■ Problem to solve ■
Go through the following data and transcribe exactly the stretch of lines from the one holding "Task: Switch to the glasses view manager tab" to the one holding "Tap the About", both included.

■ Extracted entries ■
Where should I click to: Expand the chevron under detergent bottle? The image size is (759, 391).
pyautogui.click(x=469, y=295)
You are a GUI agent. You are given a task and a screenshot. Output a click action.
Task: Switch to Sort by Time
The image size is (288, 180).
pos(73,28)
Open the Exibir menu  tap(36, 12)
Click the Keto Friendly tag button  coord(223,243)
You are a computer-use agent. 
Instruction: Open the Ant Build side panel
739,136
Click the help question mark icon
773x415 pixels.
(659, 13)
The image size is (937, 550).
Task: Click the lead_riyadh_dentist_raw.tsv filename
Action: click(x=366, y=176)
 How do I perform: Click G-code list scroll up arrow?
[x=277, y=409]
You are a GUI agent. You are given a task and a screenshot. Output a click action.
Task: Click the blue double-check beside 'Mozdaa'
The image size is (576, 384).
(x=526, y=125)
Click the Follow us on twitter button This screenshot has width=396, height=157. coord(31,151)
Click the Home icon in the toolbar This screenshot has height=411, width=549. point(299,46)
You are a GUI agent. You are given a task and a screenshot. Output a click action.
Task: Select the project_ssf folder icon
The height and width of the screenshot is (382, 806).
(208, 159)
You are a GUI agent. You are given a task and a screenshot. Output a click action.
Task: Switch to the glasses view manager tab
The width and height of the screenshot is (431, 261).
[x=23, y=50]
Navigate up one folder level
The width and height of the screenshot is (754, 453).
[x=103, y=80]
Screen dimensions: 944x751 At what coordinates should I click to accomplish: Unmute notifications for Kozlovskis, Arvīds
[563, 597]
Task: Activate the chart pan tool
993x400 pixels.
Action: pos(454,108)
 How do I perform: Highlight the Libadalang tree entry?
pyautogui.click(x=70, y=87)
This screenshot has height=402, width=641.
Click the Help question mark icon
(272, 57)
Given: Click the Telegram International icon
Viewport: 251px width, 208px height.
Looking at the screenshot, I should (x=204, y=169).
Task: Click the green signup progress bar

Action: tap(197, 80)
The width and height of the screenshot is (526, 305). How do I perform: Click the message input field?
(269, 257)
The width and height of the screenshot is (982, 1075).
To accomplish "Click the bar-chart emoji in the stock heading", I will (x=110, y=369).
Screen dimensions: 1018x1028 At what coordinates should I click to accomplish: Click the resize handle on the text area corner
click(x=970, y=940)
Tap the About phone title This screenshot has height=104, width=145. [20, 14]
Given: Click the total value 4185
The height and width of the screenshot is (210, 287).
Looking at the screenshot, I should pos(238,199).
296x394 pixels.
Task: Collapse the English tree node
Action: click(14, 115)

■ Task answer ■
Task: Switch to the glasses view manager tab
The width and height of the screenshot is (431, 261).
[x=23, y=50]
Navigate up one folder level
The width and height of the screenshot is (754, 453).
[x=103, y=80]
Screen dimensions: 944x751 At what coordinates should I click to accomplish: Unmute notifications for Kozlovskis, Arvīds
[563, 597]
Task: Activate the chart pan tool
993x400 pixels.
Action: pos(454,108)
 How do I perform: Highlight the Libadalang tree entry?
pyautogui.click(x=70, y=87)
This screenshot has height=402, width=641.
Click the Help question mark icon
(272, 57)
Given: Click the Telegram International icon
Viewport: 251px width, 208px height.
Looking at the screenshot, I should (x=204, y=169).
Task: Click the green signup progress bar

Action: tap(197, 80)
The width and height of the screenshot is (526, 305). How do I perform: Click the message input field?
(269, 257)
The width and height of the screenshot is (982, 1075).
To accomplish "Click the bar-chart emoji in the stock heading", I will (x=110, y=369).
Screen dimensions: 1018x1028 At what coordinates should I click to accomplish: Click the resize handle on the text area corner
click(x=970, y=940)
Tap the About phone title This screenshot has height=104, width=145. [20, 14]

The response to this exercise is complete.